Copy the listing below, swapping every "Where should I click to:" for "Where do I click to:" and keeping everything else unchanged.

Entries on locating words and elements

• • • • •

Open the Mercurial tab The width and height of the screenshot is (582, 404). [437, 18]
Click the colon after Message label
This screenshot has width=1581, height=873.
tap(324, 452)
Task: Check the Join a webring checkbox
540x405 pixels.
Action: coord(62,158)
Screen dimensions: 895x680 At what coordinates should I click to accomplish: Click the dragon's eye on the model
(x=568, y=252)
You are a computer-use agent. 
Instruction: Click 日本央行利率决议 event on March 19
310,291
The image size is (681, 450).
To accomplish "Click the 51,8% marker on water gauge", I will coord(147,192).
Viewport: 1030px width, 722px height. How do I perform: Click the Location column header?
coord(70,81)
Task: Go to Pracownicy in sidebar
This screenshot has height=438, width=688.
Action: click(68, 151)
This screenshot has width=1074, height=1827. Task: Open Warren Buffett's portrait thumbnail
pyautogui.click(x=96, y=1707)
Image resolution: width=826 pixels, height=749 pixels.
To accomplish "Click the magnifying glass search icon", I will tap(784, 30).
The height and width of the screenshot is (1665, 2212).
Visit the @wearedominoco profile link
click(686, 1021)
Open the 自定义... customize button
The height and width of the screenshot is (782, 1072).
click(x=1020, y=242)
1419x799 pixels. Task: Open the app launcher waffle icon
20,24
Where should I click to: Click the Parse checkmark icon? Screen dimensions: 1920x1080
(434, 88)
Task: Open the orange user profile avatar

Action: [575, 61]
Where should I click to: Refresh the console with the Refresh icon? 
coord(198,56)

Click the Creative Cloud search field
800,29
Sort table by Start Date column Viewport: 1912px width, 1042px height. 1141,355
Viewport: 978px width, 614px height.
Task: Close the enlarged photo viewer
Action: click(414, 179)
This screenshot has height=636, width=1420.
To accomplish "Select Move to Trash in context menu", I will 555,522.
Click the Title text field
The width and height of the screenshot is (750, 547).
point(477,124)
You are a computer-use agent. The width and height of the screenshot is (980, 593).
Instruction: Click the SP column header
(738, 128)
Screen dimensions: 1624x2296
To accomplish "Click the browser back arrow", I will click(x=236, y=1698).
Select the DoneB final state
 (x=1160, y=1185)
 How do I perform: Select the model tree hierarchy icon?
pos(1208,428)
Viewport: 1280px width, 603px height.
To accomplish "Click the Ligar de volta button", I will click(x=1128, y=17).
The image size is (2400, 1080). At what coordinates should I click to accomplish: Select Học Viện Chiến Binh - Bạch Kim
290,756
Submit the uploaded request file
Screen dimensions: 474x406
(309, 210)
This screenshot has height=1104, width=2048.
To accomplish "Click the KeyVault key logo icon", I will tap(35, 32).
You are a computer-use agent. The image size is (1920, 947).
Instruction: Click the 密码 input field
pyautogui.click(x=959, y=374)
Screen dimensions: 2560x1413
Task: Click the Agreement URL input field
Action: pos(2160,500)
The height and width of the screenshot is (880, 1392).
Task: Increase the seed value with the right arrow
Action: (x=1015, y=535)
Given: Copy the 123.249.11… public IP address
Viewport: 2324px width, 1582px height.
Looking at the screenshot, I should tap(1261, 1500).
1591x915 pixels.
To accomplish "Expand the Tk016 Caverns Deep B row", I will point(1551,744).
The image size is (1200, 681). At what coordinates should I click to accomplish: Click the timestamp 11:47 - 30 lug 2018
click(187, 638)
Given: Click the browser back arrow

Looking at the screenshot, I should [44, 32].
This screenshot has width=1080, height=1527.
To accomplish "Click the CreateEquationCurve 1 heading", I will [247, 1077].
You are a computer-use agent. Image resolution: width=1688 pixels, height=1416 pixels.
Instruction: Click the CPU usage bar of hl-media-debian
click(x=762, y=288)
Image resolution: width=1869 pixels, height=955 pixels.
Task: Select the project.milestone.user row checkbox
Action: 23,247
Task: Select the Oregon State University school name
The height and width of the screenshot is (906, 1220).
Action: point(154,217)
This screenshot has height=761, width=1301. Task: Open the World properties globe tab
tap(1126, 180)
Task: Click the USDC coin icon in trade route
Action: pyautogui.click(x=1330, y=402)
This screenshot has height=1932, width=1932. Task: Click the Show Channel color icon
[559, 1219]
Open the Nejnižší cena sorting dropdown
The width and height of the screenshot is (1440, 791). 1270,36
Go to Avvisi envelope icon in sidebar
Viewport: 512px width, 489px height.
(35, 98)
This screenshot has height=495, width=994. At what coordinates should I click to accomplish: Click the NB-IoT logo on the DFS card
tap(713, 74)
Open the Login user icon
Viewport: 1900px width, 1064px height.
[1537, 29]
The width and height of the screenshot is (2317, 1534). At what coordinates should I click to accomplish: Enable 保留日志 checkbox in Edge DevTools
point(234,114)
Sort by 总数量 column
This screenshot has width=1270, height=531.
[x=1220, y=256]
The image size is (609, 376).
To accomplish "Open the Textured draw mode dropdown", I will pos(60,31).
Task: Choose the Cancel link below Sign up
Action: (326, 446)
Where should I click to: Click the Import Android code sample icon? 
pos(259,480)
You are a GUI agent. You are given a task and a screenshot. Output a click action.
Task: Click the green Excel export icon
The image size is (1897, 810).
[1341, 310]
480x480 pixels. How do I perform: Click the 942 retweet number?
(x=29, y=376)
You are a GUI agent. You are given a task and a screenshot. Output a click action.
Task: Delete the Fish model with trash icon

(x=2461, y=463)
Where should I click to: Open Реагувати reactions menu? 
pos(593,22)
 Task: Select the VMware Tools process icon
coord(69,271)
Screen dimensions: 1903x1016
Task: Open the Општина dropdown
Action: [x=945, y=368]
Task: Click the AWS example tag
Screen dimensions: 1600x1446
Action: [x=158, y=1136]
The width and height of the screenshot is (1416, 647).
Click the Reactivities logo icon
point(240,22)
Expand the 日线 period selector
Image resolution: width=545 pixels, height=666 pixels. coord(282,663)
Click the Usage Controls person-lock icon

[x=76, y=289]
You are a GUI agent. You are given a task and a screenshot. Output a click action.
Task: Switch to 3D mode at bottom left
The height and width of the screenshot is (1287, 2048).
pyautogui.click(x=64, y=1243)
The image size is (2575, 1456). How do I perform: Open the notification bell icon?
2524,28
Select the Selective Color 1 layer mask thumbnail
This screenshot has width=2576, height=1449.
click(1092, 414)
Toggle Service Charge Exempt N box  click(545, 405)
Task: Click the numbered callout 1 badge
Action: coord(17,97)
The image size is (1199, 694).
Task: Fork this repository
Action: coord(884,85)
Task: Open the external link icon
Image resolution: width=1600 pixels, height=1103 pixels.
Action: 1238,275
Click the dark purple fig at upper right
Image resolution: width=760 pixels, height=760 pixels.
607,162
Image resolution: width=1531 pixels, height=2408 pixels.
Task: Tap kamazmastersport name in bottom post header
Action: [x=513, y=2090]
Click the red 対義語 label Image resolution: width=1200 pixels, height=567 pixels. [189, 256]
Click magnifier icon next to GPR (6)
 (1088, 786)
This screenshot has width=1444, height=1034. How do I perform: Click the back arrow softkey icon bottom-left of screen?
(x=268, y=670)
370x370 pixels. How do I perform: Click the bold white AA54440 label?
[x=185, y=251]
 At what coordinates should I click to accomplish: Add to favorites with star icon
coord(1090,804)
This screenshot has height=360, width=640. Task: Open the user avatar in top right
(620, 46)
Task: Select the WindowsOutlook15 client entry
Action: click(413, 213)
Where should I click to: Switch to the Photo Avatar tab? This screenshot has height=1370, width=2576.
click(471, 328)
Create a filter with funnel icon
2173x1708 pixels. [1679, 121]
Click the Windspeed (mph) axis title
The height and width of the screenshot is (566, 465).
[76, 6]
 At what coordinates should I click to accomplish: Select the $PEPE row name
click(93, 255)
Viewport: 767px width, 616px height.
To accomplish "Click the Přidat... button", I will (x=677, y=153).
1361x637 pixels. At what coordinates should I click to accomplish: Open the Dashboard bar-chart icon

• • • • •

» **Reply to the exercise**:
Open the Mercurial tab The width and height of the screenshot is (582, 404). [437, 18]
Click the colon after Message label
This screenshot has width=1581, height=873.
tap(324, 452)
Task: Check the Join a webring checkbox
540x405 pixels.
Action: coord(62,158)
Screen dimensions: 895x680 At what coordinates should I click to accomplish: Click the dragon's eye on the model
(x=568, y=252)
You are a computer-use agent. 
Instruction: Click 日本央行利率决议 event on March 19
310,291
The image size is (681, 450).
To accomplish "Click the 51,8% marker on water gauge", I will coord(147,192).
Viewport: 1030px width, 722px height. How do I perform: Click the Location column header?
coord(70,81)
Task: Go to Pracownicy in sidebar
This screenshot has height=438, width=688.
Action: click(68, 151)
This screenshot has width=1074, height=1827. Task: Open Warren Buffett's portrait thumbnail
pyautogui.click(x=96, y=1707)
Image resolution: width=826 pixels, height=749 pixels.
To accomplish "Click the magnifying glass search icon", I will tap(784, 30).
The height and width of the screenshot is (1665, 2212).
Visit the @wearedominoco profile link
click(686, 1021)
Open the 自定义... customize button
The height and width of the screenshot is (782, 1072).
click(x=1020, y=242)
1419x799 pixels. Task: Open the app launcher waffle icon
20,24
Where do I click to: Click the Parse checkmark icon? Screen dimensions: 1920x1080
(434, 88)
Task: Open the orange user profile avatar

Action: [575, 61]
Where do I click to: Refresh the console with the Refresh icon? 
coord(198,56)

Click the Creative Cloud search field
800,29
Sort table by Start Date column Viewport: 1912px width, 1042px height. 1141,355
Viewport: 978px width, 614px height.
Task: Close the enlarged photo viewer
Action: click(414, 179)
This screenshot has height=636, width=1420.
To accomplish "Select Move to Trash in context menu", I will 555,522.
Click the Title text field
The width and height of the screenshot is (750, 547).
point(477,124)
You are a computer-use agent. The width and height of the screenshot is (980, 593).
Instruction: Click the SP column header
(738, 128)
Screen dimensions: 1624x2296
To accomplish "Click the browser back arrow", I will click(x=236, y=1698).
Select the DoneB final state
 (x=1160, y=1185)
 How do I perform: Select the model tree hierarchy icon?
pos(1208,428)
Viewport: 1280px width, 603px height.
To accomplish "Click the Ligar de volta button", I will click(x=1128, y=17).
The image size is (2400, 1080). At what coordinates should I click to accomplish: Select Học Viện Chiến Binh - Bạch Kim
290,756
Submit the uploaded request file
Screen dimensions: 474x406
(309, 210)
This screenshot has height=1104, width=2048.
To accomplish "Click the KeyVault key logo icon", I will tap(35, 32).
You are a computer-use agent. The image size is (1920, 947).
Instruction: Click the 密码 input field
pyautogui.click(x=959, y=374)
Screen dimensions: 2560x1413
Task: Click the Agreement URL input field
Action: pos(2160,500)
The height and width of the screenshot is (880, 1392).
Task: Increase the seed value with the right arrow
Action: (x=1015, y=535)
Given: Copy the 123.249.11… public IP address
Viewport: 2324px width, 1582px height.
Looking at the screenshot, I should tap(1261, 1500).
1591x915 pixels.
To accomplish "Expand the Tk016 Caverns Deep B row", I will point(1551,744).
The image size is (1200, 681). At what coordinates should I click to accomplish: Click the timestamp 11:47 - 30 lug 2018
click(187, 638)
Given: Click the browser back arrow

Looking at the screenshot, I should [44, 32].
This screenshot has width=1080, height=1527.
To accomplish "Click the CreateEquationCurve 1 heading", I will [247, 1077].
You are a computer-use agent. Image resolution: width=1688 pixels, height=1416 pixels.
Instruction: Click the CPU usage bar of hl-media-debian
click(x=762, y=288)
Image resolution: width=1869 pixels, height=955 pixels.
Task: Select the project.milestone.user row checkbox
Action: 23,247
Task: Select the Oregon State University school name
The height and width of the screenshot is (906, 1220).
Action: point(154,217)
This screenshot has height=761, width=1301. Task: Open the World properties globe tab
tap(1126, 180)
Task: Click the USDC coin icon in trade route
Action: pyautogui.click(x=1330, y=402)
This screenshot has height=1932, width=1932. Task: Click the Show Channel color icon
[559, 1219]
Open the Nejnižší cena sorting dropdown
The width and height of the screenshot is (1440, 791). 1270,36
Go to Avvisi envelope icon in sidebar
Viewport: 512px width, 489px height.
(35, 98)
This screenshot has height=495, width=994. At what coordinates should I click to accomplish: Click the NB-IoT logo on the DFS card
tap(713, 74)
Open the Login user icon
Viewport: 1900px width, 1064px height.
[1537, 29]
The width and height of the screenshot is (2317, 1534). At what coordinates should I click to accomplish: Enable 保留日志 checkbox in Edge DevTools
point(234,114)
Sort by 总数量 column
This screenshot has width=1270, height=531.
[x=1220, y=256]
The image size is (609, 376).
To accomplish "Open the Textured draw mode dropdown", I will pos(60,31).
Task: Choose the Cancel link below Sign up
Action: (326, 446)
Where do I click to: Click the Import Android code sample icon? 
pos(259,480)
You are a GUI agent. You are given a task and a screenshot. Output a click action.
Task: Click the green Excel export icon
The image size is (1897, 810).
[1341, 310]
480x480 pixels. How do I perform: Click the 942 retweet number?
(x=29, y=376)
You are a GUI agent. You are given a task and a screenshot. Output a click action.
Task: Delete the Fish model with trash icon

(x=2461, y=463)
Where do I click to: Open Реагувати reactions menu? 
pos(593,22)
 Task: Select the VMware Tools process icon
coord(69,271)
Screen dimensions: 1903x1016
Task: Open the Општина dropdown
Action: [x=945, y=368]
Task: Click the AWS example tag
Screen dimensions: 1600x1446
Action: [x=158, y=1136]
The width and height of the screenshot is (1416, 647).
Click the Reactivities logo icon
point(240,22)
Expand the 日线 period selector
Image resolution: width=545 pixels, height=666 pixels. coord(282,663)
Click the Usage Controls person-lock icon

[x=76, y=289]
You are a GUI agent. You are given a task and a screenshot. Output a click action.
Task: Switch to 3D mode at bottom left
The height and width of the screenshot is (1287, 2048).
pyautogui.click(x=64, y=1243)
The image size is (2575, 1456). How do I perform: Open the notification bell icon?
2524,28
Select the Selective Color 1 layer mask thumbnail
This screenshot has width=2576, height=1449.
click(1092, 414)
Toggle Service Charge Exempt N box  click(545, 405)
Task: Click the numbered callout 1 badge
Action: coord(17,97)
The image size is (1199, 694).
Task: Fork this repository
Action: coord(884,85)
Task: Open the external link icon
Image resolution: width=1600 pixels, height=1103 pixels.
Action: 1238,275
Click the dark purple fig at upper right
Image resolution: width=760 pixels, height=760 pixels.
607,162
Image resolution: width=1531 pixels, height=2408 pixels.
Task: Tap kamazmastersport name in bottom post header
Action: [x=513, y=2090]
Click the red 対義語 label Image resolution: width=1200 pixels, height=567 pixels. [189, 256]
Click magnifier icon next to GPR (6)
 (1088, 786)
This screenshot has width=1444, height=1034. How do I perform: Click the back arrow softkey icon bottom-left of screen?
(x=268, y=670)
370x370 pixels. How do I perform: Click the bold white AA54440 label?
[x=185, y=251]
 At what coordinates should I click to accomplish: Add to favorites with star icon
coord(1090,804)
This screenshot has height=360, width=640. Task: Open the user avatar in top right
(620, 46)
Task: Select the WindowsOutlook15 client entry
Action: click(413, 213)
Where do I click to: Switch to the Photo Avatar tab? This screenshot has height=1370, width=2576.
click(471, 328)
Create a filter with funnel icon
2173x1708 pixels. [1679, 121]
Click the Windspeed (mph) axis title
The height and width of the screenshot is (566, 465).
[76, 6]
 At what coordinates should I click to accomplish: Select the $PEPE row name
click(93, 255)
Viewport: 767px width, 616px height.
To accomplish "Click the Přidat... button", I will (x=677, y=153).
1361x637 pixels. At what coordinates should I click to accomplish: Open the Dashboard bar-chart icon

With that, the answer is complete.